> _Supplied text_:

########

|
|
| |
Const(3) |
User Contributed Perl Documentation |
Const(3) |
Lingua::Treebank::Const - Object modeling constituent from a treebank
use Lingua::Treebank::Const;
my $text = <<EOTREE
(S
(NP-SBJ (DT this) )
(VP (VBZ is)
(NP-PRD (NNP Lisa) ))
(. .) )
TREE
my $utt = Lingua::Treebank::Const->new->from_penn_string($text)
print $utt->as_penn_text(), "\n";;
Results:
(S
(NP-SBJ
(DT this))
(VP
(VBZ is)
(NP-PRD
(NNP Lisa) ))
(. .))
This is configurable (TO DO: document how so).
module defines methods for accessing syntactic constituents; it
identifies its parents and its children, and can write itself out in
a variety of formats (currently Penn treebank style).
Module for describing simple constituents of the Penn Treebank. Recursive
behaviors are implied.
Note assumption that terminal nodes (those with defined
"word" values) will not have
"children", and vice versa. This
assumption is currently unchecked by the code.
For a number of these methods, the jargonish notion of
domination plays a large role, so for those who might not know:
a node "A" dominates
another node "B" if
"B" is a descendant of
"A".
- new
- Constructs a new (uninitialized) token. If starting from text, can be used
together with the "from_penn_string"
initialization method, as below:
my $text = <<EOTREE
(S
(NP-SBJ (DT this) )
(VP (VBZ is)
(NP-PRD (NNP Lisa) ))
(. .) )
TREE
my $utt = Lingua::Treebank::Const->new->from_penn_string($text)
Otherwise, resulting new unit will have no values
("parent",
"children",
"tag" or
"word" set by default.

########

> _Work to be completed_:
Copy out the Lingua::Treebank::Const documentation above in full, keeping every character and line break unchanged.

> _Data provided_:
########

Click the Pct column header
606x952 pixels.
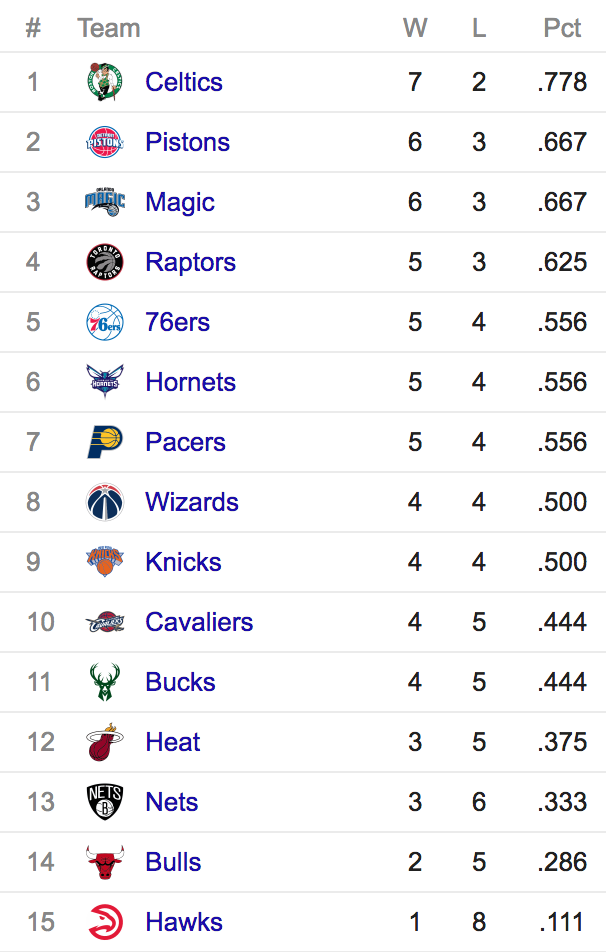point(562,28)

########

> _Solution to this problem_:
|
|
| |
Const(3) |
User Contributed Perl Documentation |
Const(3) |
Lingua::Treebank::Const - Object modeling constituent from a treebank
use Lingua::Treebank::Const;
my $text = <<EOTREE
(S
(NP-SBJ (DT this) )
(VP (VBZ is)
(NP-PRD (NNP Lisa) ))
(. .) )
TREE
my $utt = Lingua::Treebank::Const->new->from_penn_string($text)
print $utt->as_penn_text(), "\n";;
Results:
(S
(NP-SBJ
(DT this))
(VP
(VBZ is)
(NP-PRD
(NNP Lisa) ))
(. .))
This is configurable (TO DO: document how so).
module defines methods for accessing syntactic constituents; it
identifies its parents and its children, and can write itself out in
a variety of formats (currently Penn treebank style).
Module for describing simple constituents of the Penn Treebank. Recursive
behaviors are implied.
Note assumption that terminal nodes (those with defined
"word" values) will not have
"children", and vice versa. This
assumption is currently unchecked by the code.
For a number of these methods, the jargonish notion of
domination plays a large role, so for those who might not know:
a node "A" dominates
another node "B" if
"B" is a descendant of
"A".
- new
- Constructs a new (uninitialized) token. If starting from text, can be used
together with the "from_penn_string"
initialization method, as below:
my $text = <<EOTREE
(S
(NP-SBJ (DT this) )
(VP (VBZ is)
(NP-PRD (NNP Lisa) ))
(. .) )
TREE
my $utt = Lingua::Treebank::Const->new->from_penn_string($text)
Otherwise, resulting new unit will have no values
("parent",
"children",
"tag" or
"word" set by default.